Operations 2 and 3 can surely be inverted. I haven’t tried. Also, you can adjust the values of some parameters if needed.
Amazing! This is really informative. I have downloaded the MorpholibJ package but there is no option to grayscale close with a diamond element with a radius of two. Below are the options provided.
Am I missing something? This is all very new to me so thanks again for your help!
Hi again @Nicolas
We have figured out the morphological filters/MorpholibJ plugin and have managed to blur most of the grid.
However we remain confused about step 3 with the Biovoxxel package. When we do the pseudo flat field correction we get two images (attached). What are we supposed to do with them? and why are certain parts of the image highlighted? Is there a way to get all of the bugs equally highlighted?
thank you again for your help!!
Hello again @mimiag
the pseudo flat field correction is for eliminating background variations so that no part of the background has similar gray values as your objects (I hope my phrasing is clear). In your second image, it is possible you don’t need it.

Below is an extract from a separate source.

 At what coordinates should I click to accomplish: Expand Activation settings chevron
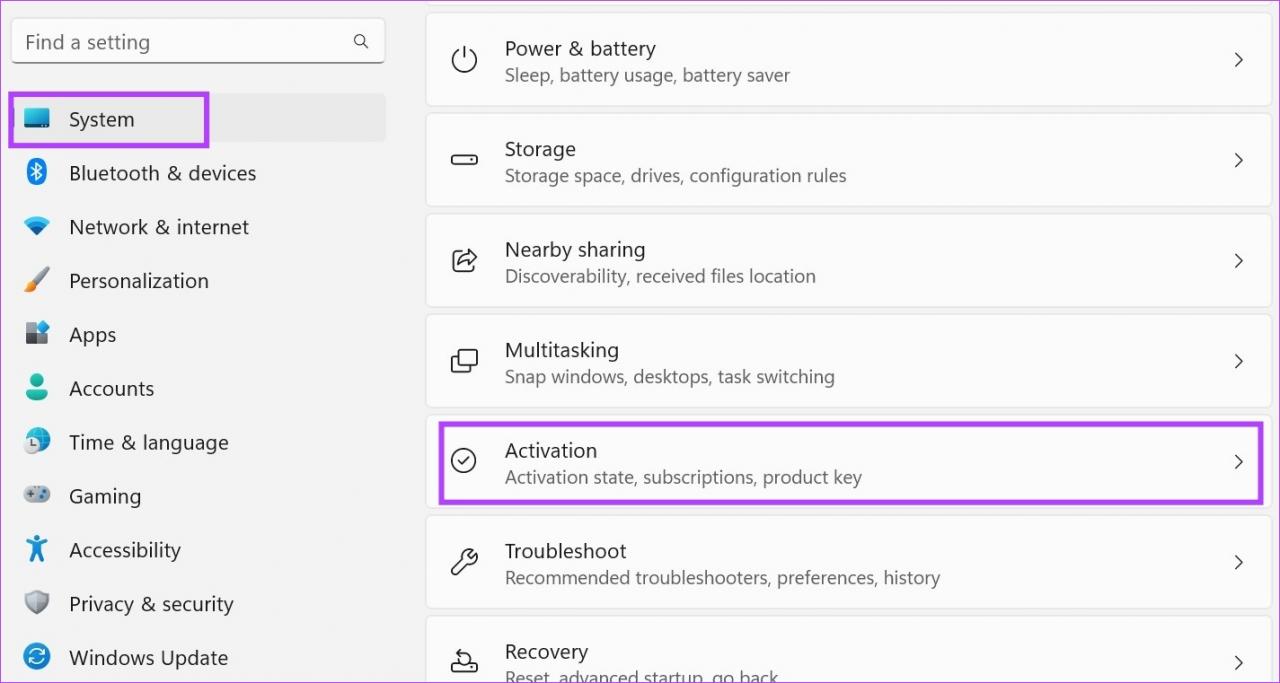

Anyhow, the flat fiel correction produces two images, one for the background (the one on the left), and the corrected image (on the right). This is the corrected image you want to binarize, in order to discriminate your insects from the background.
But, in the second example you present, I am pretty sure you don’t need this step. It is required only if you have uneven illumination, such as corners darker than the middle. If you can afford it, a good practice is to use some lighting fixture that produces flat illumination and no shadows, for example a ring light.
For my own information, why do you use grid paper?
Thanks for clearing that all up, it makes much more sense.
The grid paper was just what was available as an appropriate backdrop for scaling the bugs. Unfortunately we didn’t foresee the problem of having to edit it out when analyzing the images. In the future we will probably use blank paper with a small grid in the corner for calibration.
Anyway, thanks again so much for your help! Really appreciate it
Try using a Fourier Transform and then filter the high frequencies (bright frequencies that represent patterns in a picture).
It is really useful in order to remove horizontal/vertical patterns in the background as gridlines.
Here it’s how the FFT of your image looks like. The vertical and horizontal bright lines, i.e., the x and y axis, represent the pattern in the background. You have to remove it by drawing rectangles and filling them.
After removing the bright spots and drawing rectangles to filter this high frequencies that represent the background:
And here it’s the image after applying the Inverse FFT:
It might not be the better result (I did it in 2 mins.) but by more accurately modifying the original FFT image, i.e., more accurates rectangles rectangles, I’m sure you’ll get an image without such patterns.
Finally, make sure your rectanges fon fill the brisgth frequencies in the position (0,0) in the FFT image since the center of the FFT image contains the relevant information of the image.